Early CTL targeting differs in B57 slow vs. fast progressors
Catherine Brennan
University of California, Los Angeles
Basic Biomedical Sciences
2010
Although our immune systems are able to help us recover from almost every kind of viral infection, HIV is an exception, and if not treated, leads to AIDS disease within 8 years of infection in most people. Intriguingly, a small percentage of people are able to exert effective immune control of the virus and delay illness for much longer, beyond 25 years in some cases. Since the goal of an HIV vaccine is to elicit effective immune responses to the HIV virus, these rare individuals offer an excellent opportunity to identify the features of a successful immune response to HIV.

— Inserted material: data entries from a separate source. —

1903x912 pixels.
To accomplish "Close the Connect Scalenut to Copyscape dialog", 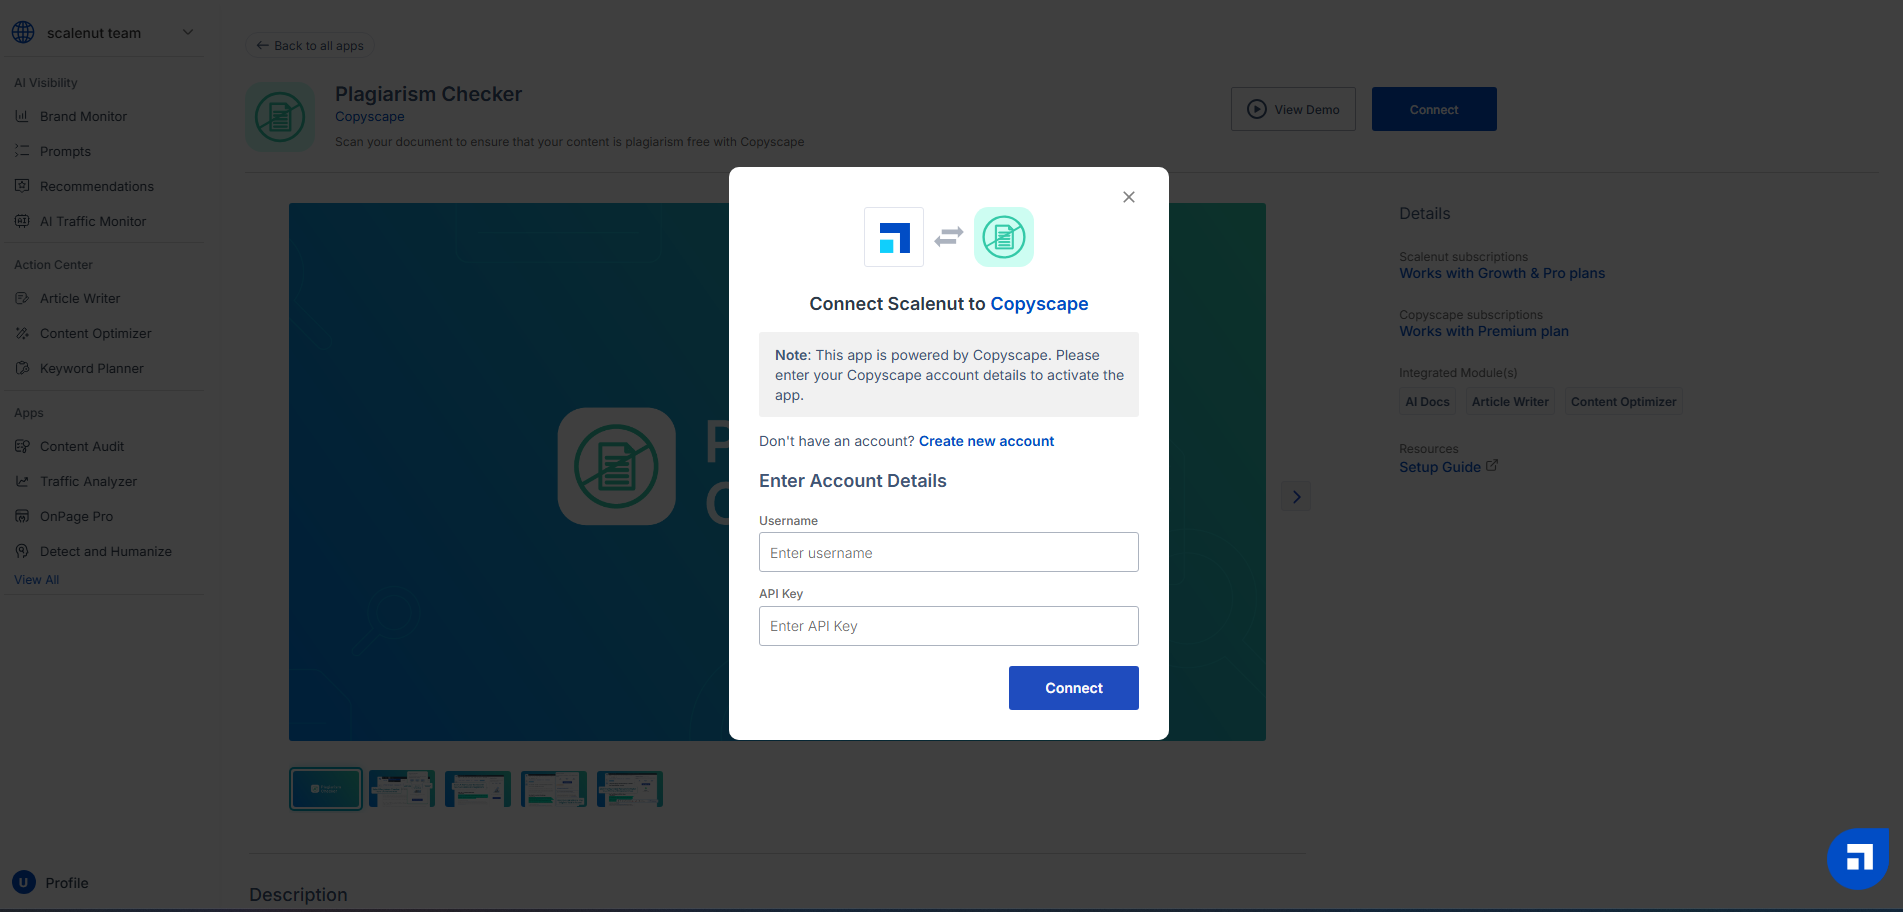I will point(1128,197).
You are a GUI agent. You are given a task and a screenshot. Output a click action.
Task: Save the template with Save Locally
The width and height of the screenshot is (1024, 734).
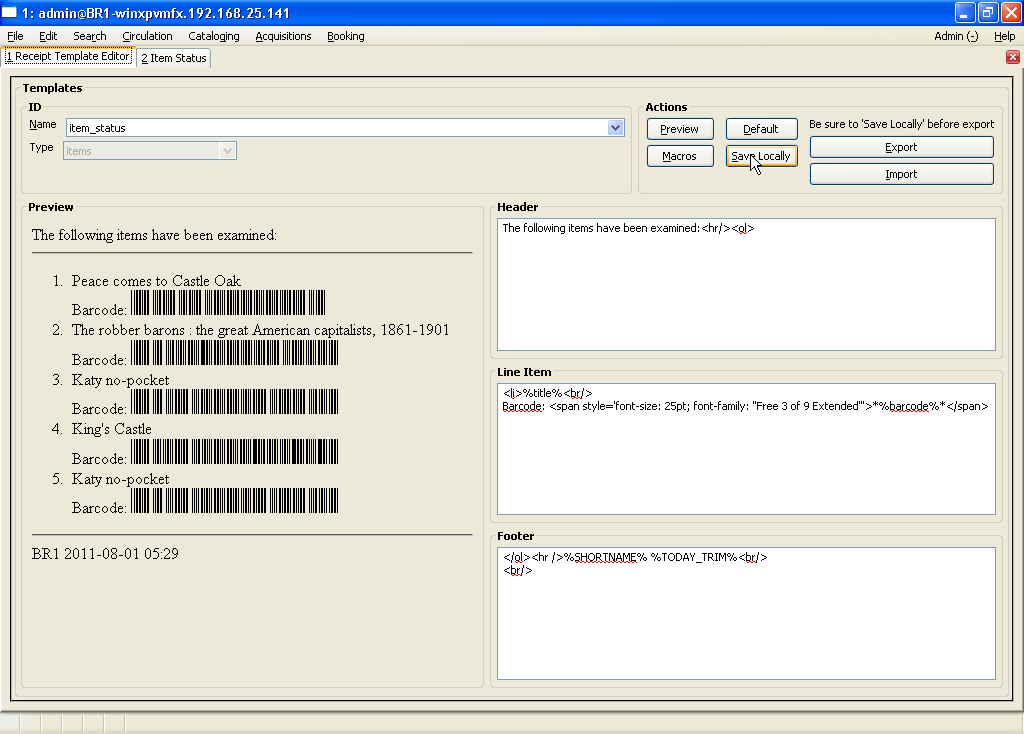pyautogui.click(x=761, y=156)
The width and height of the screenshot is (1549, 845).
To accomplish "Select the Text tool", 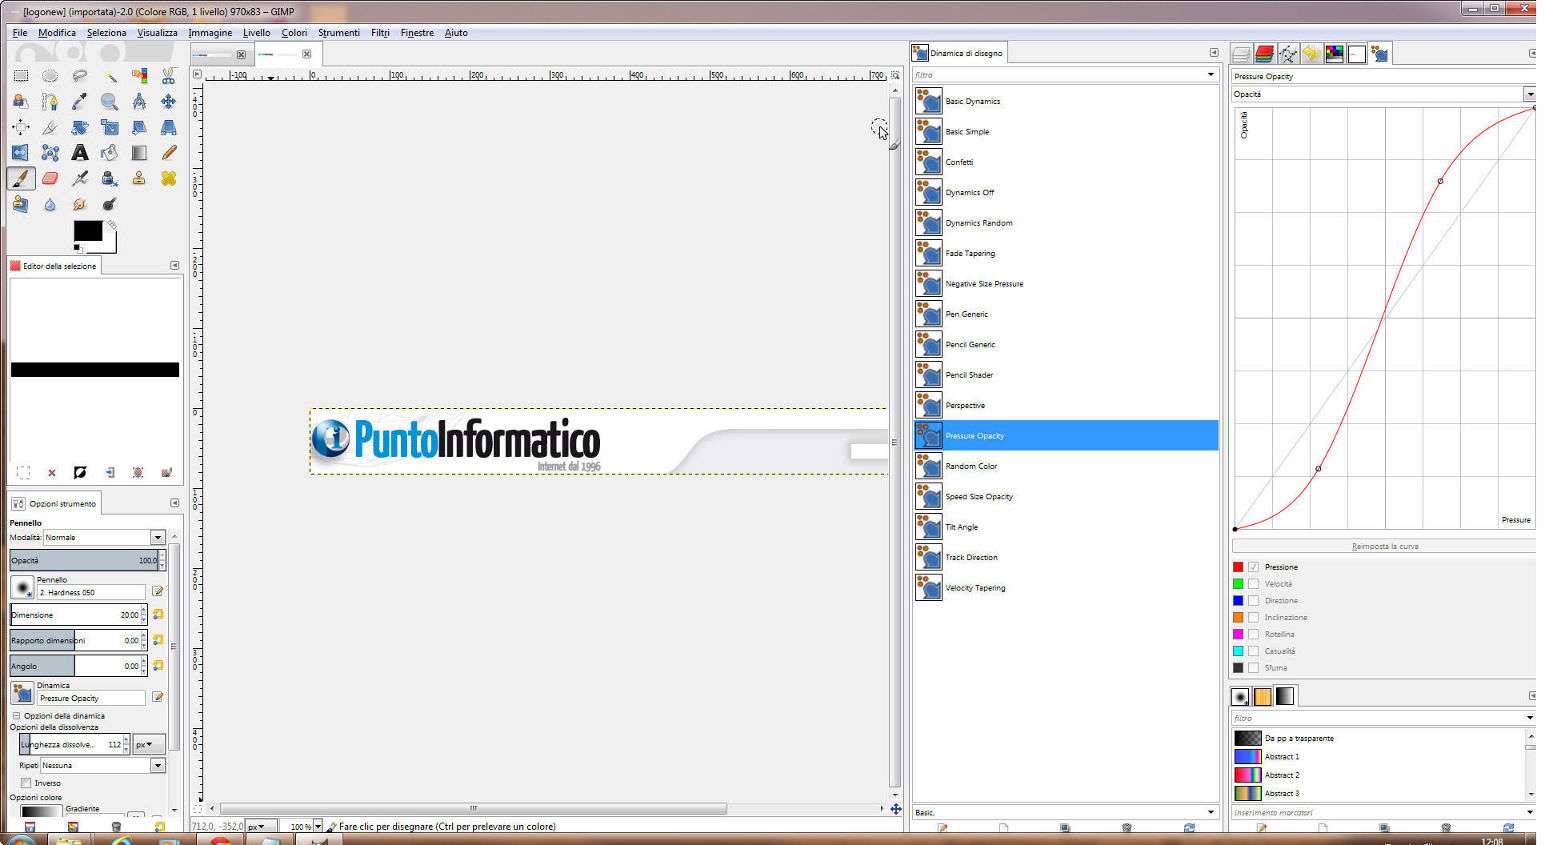I will (x=79, y=153).

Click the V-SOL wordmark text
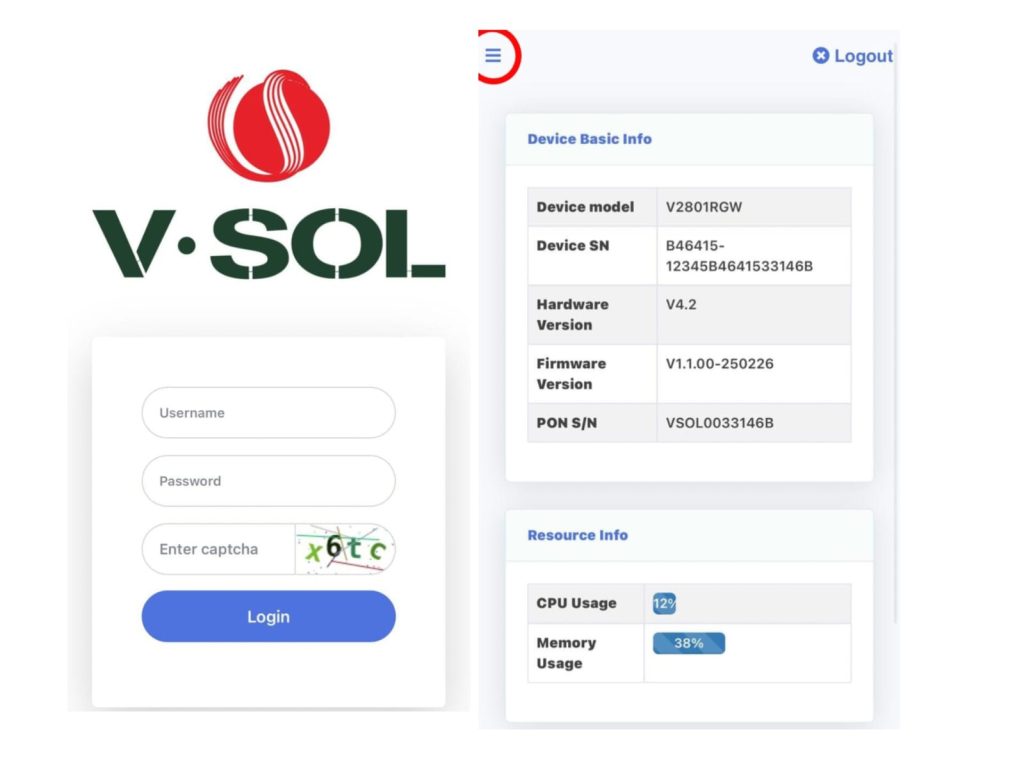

One obstacle to this type of investigation is that the immune responses in the first months after infection are the most critical to long-term disease resistance outcomes. However, the long lag between infection and evidence of long-term immune control has hampered efforts to link early immune events with successful long-term outcomes. The Multicenter AIDS Cohort Study (MACS) has volunteers from at-risk and HIV-infected American populations who have contributed samples every six months for over 25 years, which have been cryopreserved in a longitudinal archive.
In a preliminary correlation study, we have been able to take advantage of these unique samples and go back and compare the early immune responses in those people who have been able to control HIV without medication with the immune responses in those who have not. We were intrigued to find a particular immune response that was common in those who eventually controlled HIV, but rare in those who did not. This correlation suggests that this particular immune response, in which cytotoxic (killer) T cells target of a part of the HIV capsid protein, may directly confer protection. In order to test this hypothesis, we will conduct a pilot study in which we will culture the cytotoxic T cells from the volunteers who have demonstrated long-term immune control, and compare the ability of the cells that target different parts of the HIV capsid protein to (a) control HIV replication in a petri dish and (b) recognize the virus even when its capsid protein mutates. If we find that the cytotoxic T cells we identified in the correlation study have superior antiviral activity in culture, then future studies will investigate both the cellular characteristics that underlie this antiviral effectiveness, and the early events in HIV infection that lead to the production of this type of cytotoxic T cell. By understanding the cellular and molecular mechanisms of natural immune control of HIV, we can try to mimic these mechanisms when designing a vaccine.